- Work instructions
No line before the one holding "Image resolution: width=554" is wanted; restate word for word that line and all lines after it to the end of the entries, excluding pictures.

[Stored data entries]
************
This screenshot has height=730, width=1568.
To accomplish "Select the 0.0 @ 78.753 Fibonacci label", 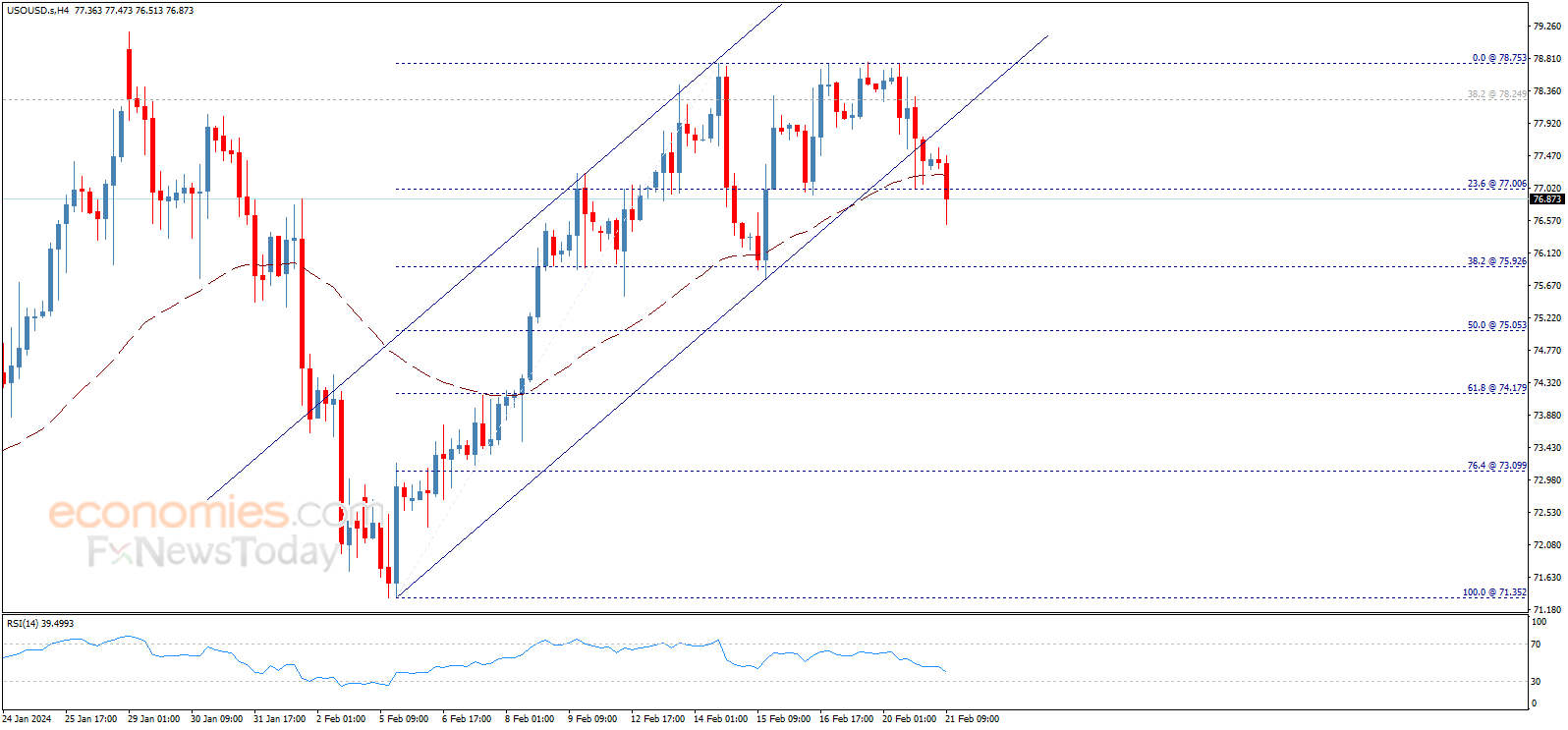I will point(1499,58).
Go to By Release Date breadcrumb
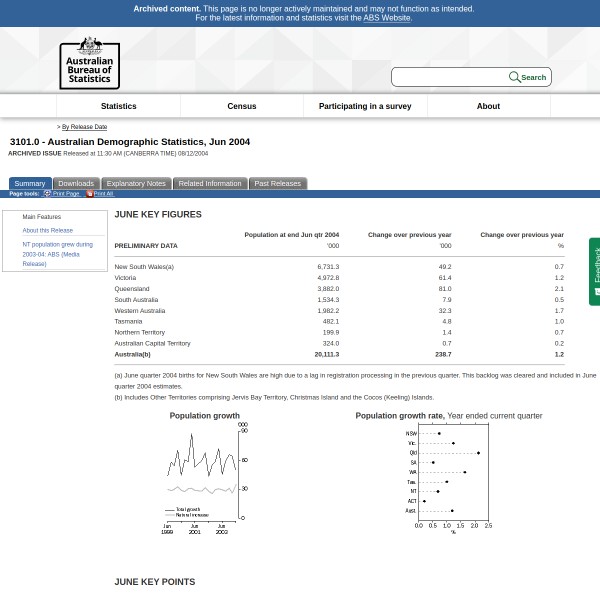This screenshot has width=600, height=600. 84,127
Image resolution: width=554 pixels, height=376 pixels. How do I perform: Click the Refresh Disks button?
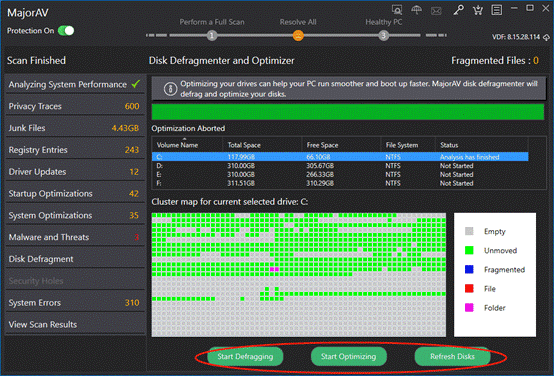452,357
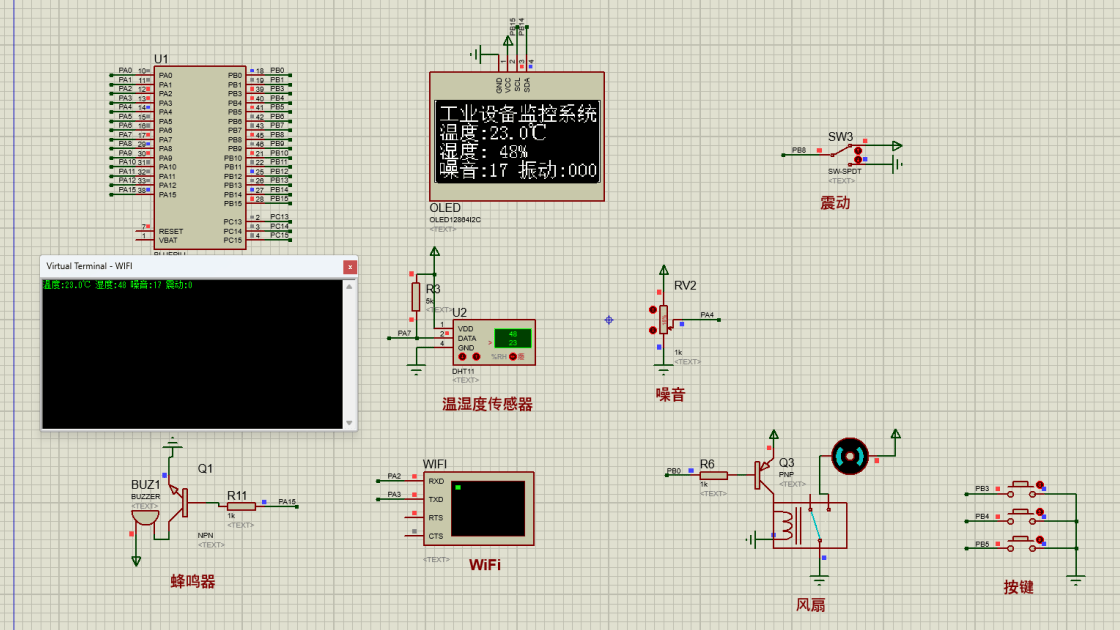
************
- Answer to the problem
Image resolution: width=554 pixels, height=376 pixels. How do I perform: Click the Refresh Disks button?
452,357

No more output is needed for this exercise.